I don't post nearly as many reviews as I mean to, and at times I go quite a while without adding any new ones, but nonetheless, it's not something I'm going to stop doing entirely any time soon. It makes sense to me to have them organized by a little more than a loose chronology ("loose" because it doesn't necessarily even correspond to the order I originally read the books, or when I started writing about them).

Oh, and I hadn't noticed, apparently blogspot now has a thing about publishing pages as well as posts. I was thinking that possibly the next two posts would be beginnings of lists, and I'd create links to them in my sidebar, then update those posts as I added reviews. A little clunky, but it seemed like the way to go, using a blogging website rather than an independent website. And I like blogspot. But I guess now I won't be doing that. Still linking to each review and alphabetizing it by hand, since I don't want to go through all the trouble of finding an easier way, but that shouldn't be that bad, especially once I'm done with the old reviews. Besides, I'm not working at a bookstore or a library right now. If I can't mess with my own book organization, I just might go crazy.

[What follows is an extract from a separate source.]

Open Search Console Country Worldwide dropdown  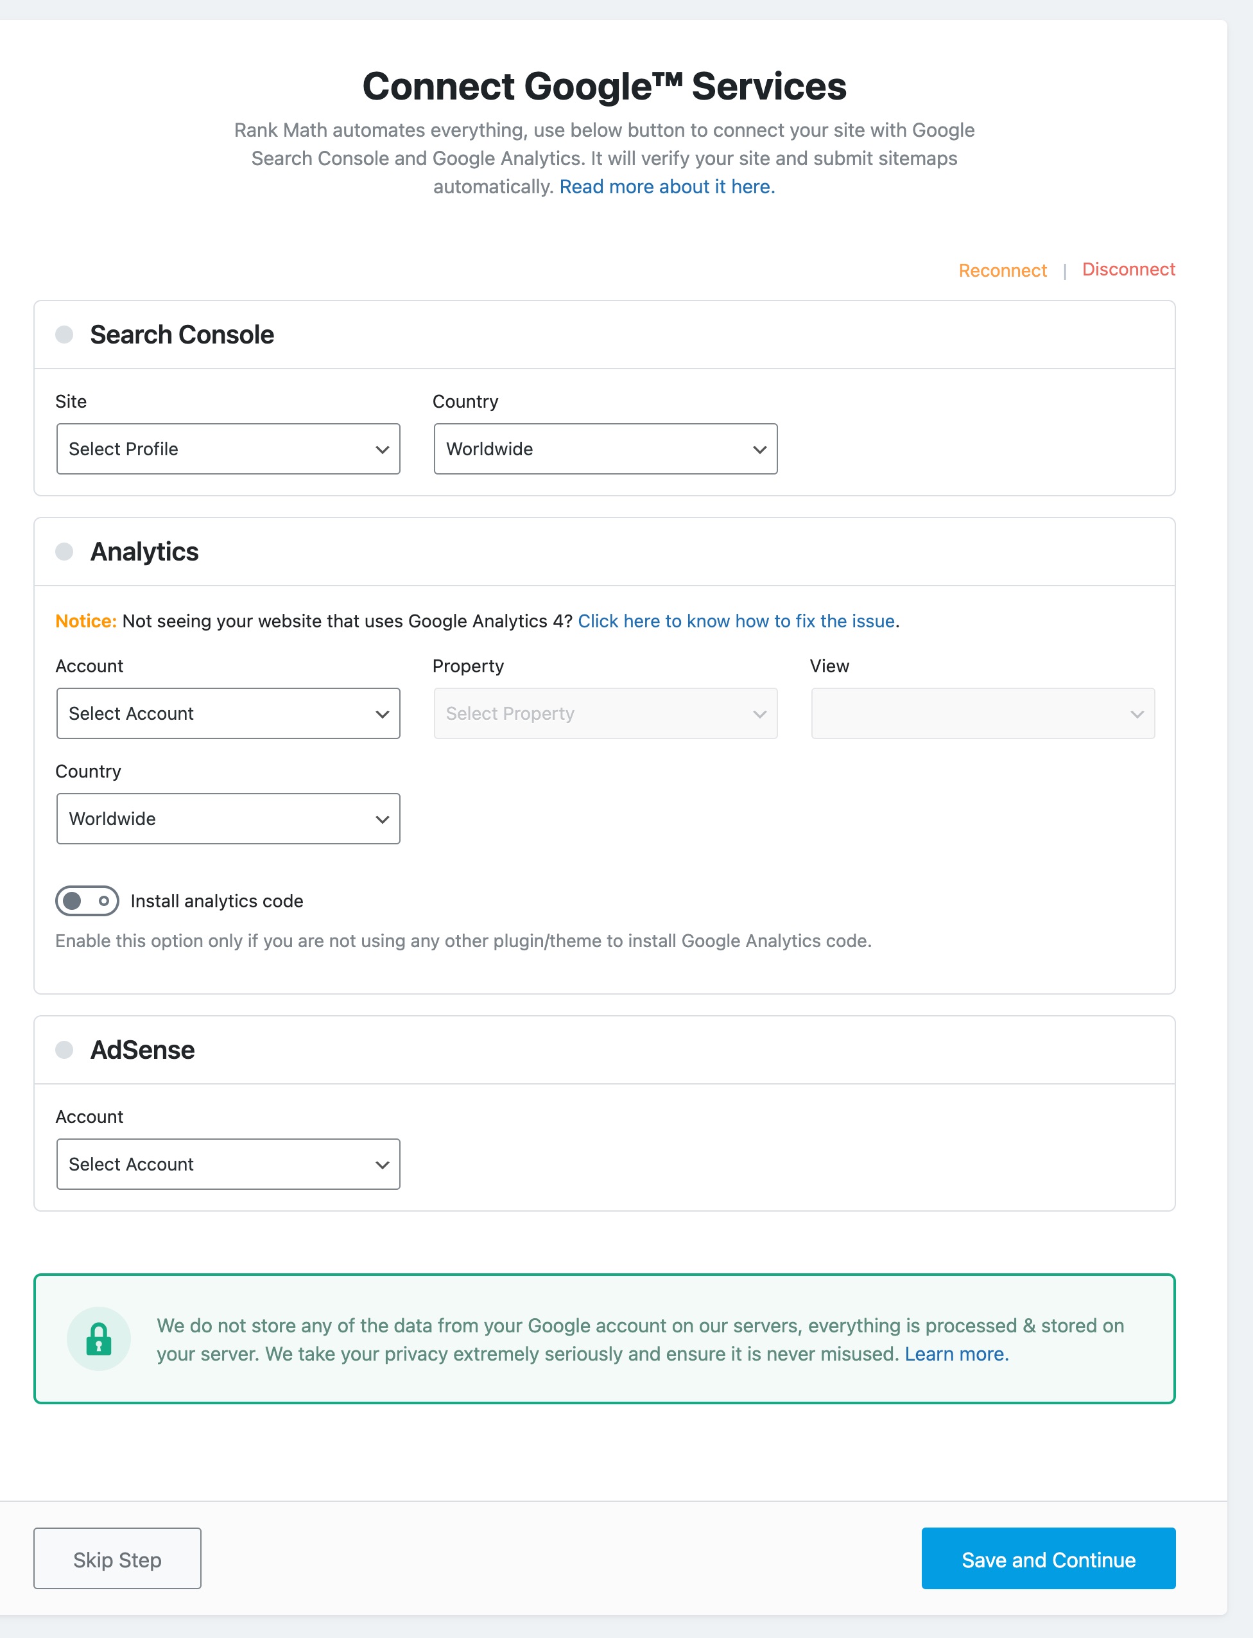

Of course, if you're reading this on facebook, you'd have to click the link to the original post for any of this to be relevant. Clearly you should do that. At least, you know, if you've heard of a book, you're not sure yet if you're intrigued enough to read it, and so you think, "I wonder what Marcy thinks of that book?  I wonder if she's written a review of it?  Does she think I should read it?  I should go check!"  Yeah... I mean, I know that happens to me all the time. Ooh, or if you want to buy a book and you remember that I reviewed it and that if you buy it on amazon and use my link to get to amazon and purchase said book I get a teeny bit of money. It's never happened yet, but it could, darn it. Especially with handy alphabetized lists for easier reference. Uh-huh.